### Exercise prompt
Copy out the lines from the line with "Given: Open the 费用 top menu" to the line with "Looking at the screenshot, I should point(604,413).", both included, without changing anything.

==== Raw data

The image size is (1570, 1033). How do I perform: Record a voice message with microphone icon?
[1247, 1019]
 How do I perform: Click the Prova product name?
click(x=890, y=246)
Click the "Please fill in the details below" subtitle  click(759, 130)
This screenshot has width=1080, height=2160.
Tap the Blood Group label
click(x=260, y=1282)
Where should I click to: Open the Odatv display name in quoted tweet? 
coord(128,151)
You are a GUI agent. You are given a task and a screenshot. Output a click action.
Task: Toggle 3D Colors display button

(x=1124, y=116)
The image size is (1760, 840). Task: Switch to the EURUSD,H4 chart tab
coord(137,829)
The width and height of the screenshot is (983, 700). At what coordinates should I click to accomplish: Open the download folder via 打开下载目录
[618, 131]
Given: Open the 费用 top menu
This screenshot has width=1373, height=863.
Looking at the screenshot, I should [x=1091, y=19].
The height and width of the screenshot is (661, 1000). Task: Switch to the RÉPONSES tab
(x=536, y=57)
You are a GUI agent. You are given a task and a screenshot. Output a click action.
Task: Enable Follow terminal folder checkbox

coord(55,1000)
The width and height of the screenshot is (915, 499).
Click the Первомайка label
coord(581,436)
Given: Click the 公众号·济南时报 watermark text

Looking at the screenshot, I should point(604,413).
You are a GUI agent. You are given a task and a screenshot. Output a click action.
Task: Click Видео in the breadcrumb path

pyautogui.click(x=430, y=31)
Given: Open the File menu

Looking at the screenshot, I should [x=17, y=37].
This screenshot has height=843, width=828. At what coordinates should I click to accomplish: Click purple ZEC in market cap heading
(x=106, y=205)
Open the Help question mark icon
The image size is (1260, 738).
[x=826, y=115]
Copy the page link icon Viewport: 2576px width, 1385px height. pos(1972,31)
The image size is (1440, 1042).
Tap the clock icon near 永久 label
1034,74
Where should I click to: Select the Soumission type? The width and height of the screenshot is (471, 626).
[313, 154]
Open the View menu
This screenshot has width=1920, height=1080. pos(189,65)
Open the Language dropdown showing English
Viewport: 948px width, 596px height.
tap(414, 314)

========

### Exercise solution
Given: Open the 费用 top menu
This screenshot has width=1373, height=863.
Looking at the screenshot, I should [x=1091, y=19].
The height and width of the screenshot is (661, 1000). Task: Switch to the RÉPONSES tab
(x=536, y=57)
You are a GUI agent. You are given a task and a screenshot. Output a click action.
Task: Enable Follow terminal folder checkbox

coord(55,1000)
The width and height of the screenshot is (915, 499).
Click the Первомайка label
coord(581,436)
Given: Click the 公众号·济南时报 watermark text

Looking at the screenshot, I should point(604,413).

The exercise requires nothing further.